Таким образом, была возможность, как только вздумается, сделать танцевальный вечер, слушать певчих, любоваться пляской. Сам батюшка играл на гитаре и приятно пел. Гитарой он давал знак хору, какую петь песню, тотчас раздавался одинокий голос, хор подхватывал, голоса заступали друг другу, сливались, выносили, отрывали, — и когда умолкали, минуты две дребезжали струнные звуки балалайки с прищелкиванием, с переборами, и снова раздавался одинокий голос, ихор с силой и увлечением подхватывал, — и отец мой был весь упоенье, весь то же чувство, что и хор, и мою ребяческую душу эти песни уносили в безотчетный, но близкий мне, родной мне мир. Сумерками батюшка любил слушать Ивана Петухова; он приказывал ему стать за дверью своего кабинета, сам садился на широкий турецкий диван и весь превращался в ожидание и слух. Мы сидели, не смея шевельнуться, притаив дыхание. Как только, как бы из дальнего далека, долетали первые звуки чистого, нежного голоса, лицо отца моего озарялось умилением, и чем дальше лилась его любимая песня «Среди долины ровныя»{8} или «Не одна-то в поле дороженька пролегала», тем умилительнее, тем грустнее становилось лицо его и нередко по нем катились хорошие слезы.

Как же это, скажите, бывало возможно, что иногда после таких минут спокойно отдавался приказ отодрать кого-нибудь на конюшне или при появлении гостя-помещика в дыму трубок шел громкий, шумный, хвастливый разговор о лошадях, собаках и городских сплетнях! — да, так бывало. Бывало, драли и певца. Почти такую же форму жизни я нашла в родительском доме и в моей юности.

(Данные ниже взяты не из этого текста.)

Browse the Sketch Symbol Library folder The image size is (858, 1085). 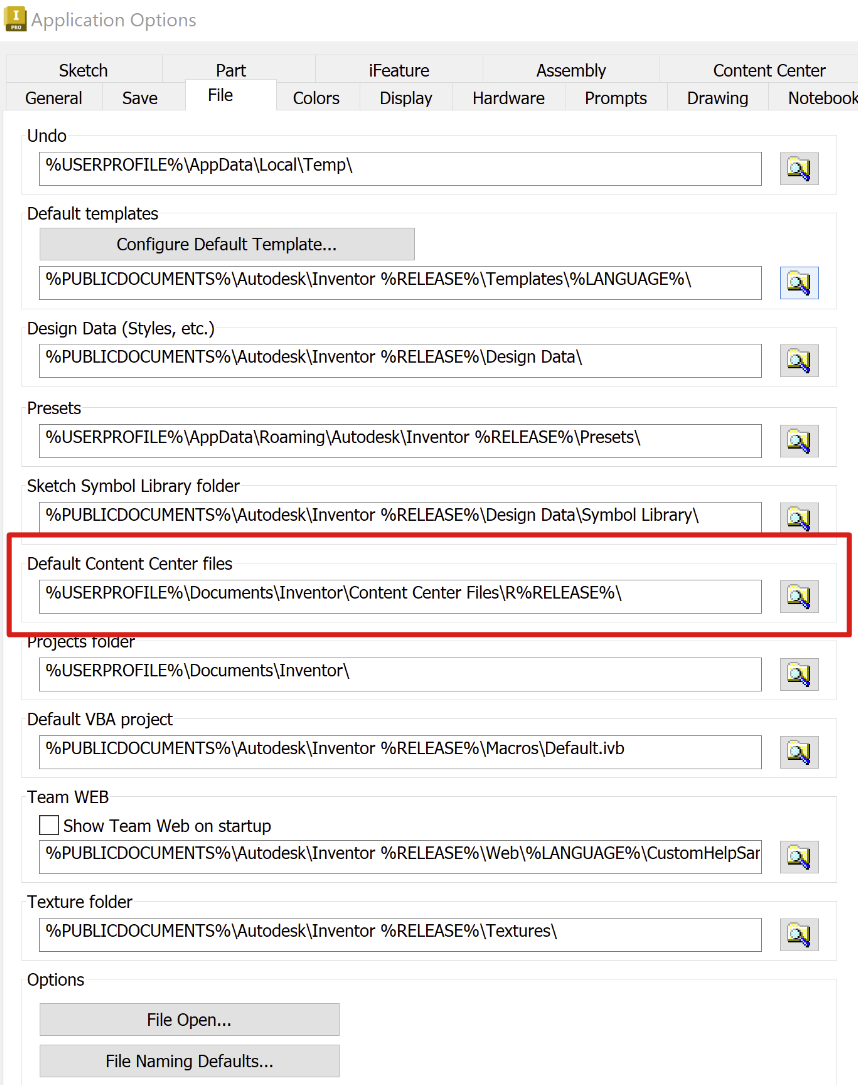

Прислугу у нас содержали и одевали хорошо, обращались с нею ласково или, лучше сказать, милостиво, но при малейшем опущении обязанности, за косой взгляд, за неуместное возражение отец мой, несмотря на врожденную доброту, бывал беспощаден. При этом невольно приходит на мысль, как при произволе самая доброта ненадежна. Нередко бывало, что под влиянием дурного расположения духа, прихоти, даже каприза творилось то, о чем после сожалели, старались поправить, но поправить не всегда удавалось.

Отец мой был человек хороший и не без способностей, но все это нередко потемнялось от безотчетности нравственных понятий. Случалось, что один и тот же поступок он объяснял различным образом, смотря по тому, как ему было выгоднее, лишь бы общественное мнение стояло за него. Глубоко подумать о правилах жизни он был не подготовлен ни воспитанием, ни окружавшей его сферою. Сверх всего, у него не было для этого ни охоты, ни досуга. Он всегда был чем-нибудь увлечен, что-нибудь предпринимал, устроивал, куда-нибудь ехал. Семейной жизнью скучал, любил общество, вел большую игру и нередко на месяцы уезжал то в столицы, то на большие ярмарки, с которых привозил одновременно: ковры, хрусталь, фарфор, громадных рыб, жене шляпку, кучеру кушак, золотую табакерку с музыкой, духи, икру и проч. С возвращением его дом наш, без него тихий, безмолвный, оживлялся и становился шумен; слуги бегали, суетились, гости толпились с утра до вечера. Все знакомые отца моего находили, что ни с кем нельзя так прекрасно провести время, как с ним и у него. Отец был очень приветлив и красноречив. Любил очаровывать любезностью, остроумием, дивить блеском дома, прислугой, конским заводом, борзой собакой, гостеприимством. Он был бы счастлив, если бы мог посадить за свой стол разом всю губернию и угостить песельниками и танцовщиками так же, как ухой из волжских стерлядей с налимьими печенками, фисташковым мороженым — трудов Федора Агеева, шампанским и кормлеными индейками. Разговоры вертелись больше на местных интересах и забавных анекдотах. Политические сведения почерпались из «Московских ведомостей», наук не касались, считали их делом профессоров, не имеющими близкой связи с жизнью общества, и относились к ним с своего рода иронией. Кроме газет, читались только романы; их покупали почти что на пуды у купцов, приезжавших с товарами.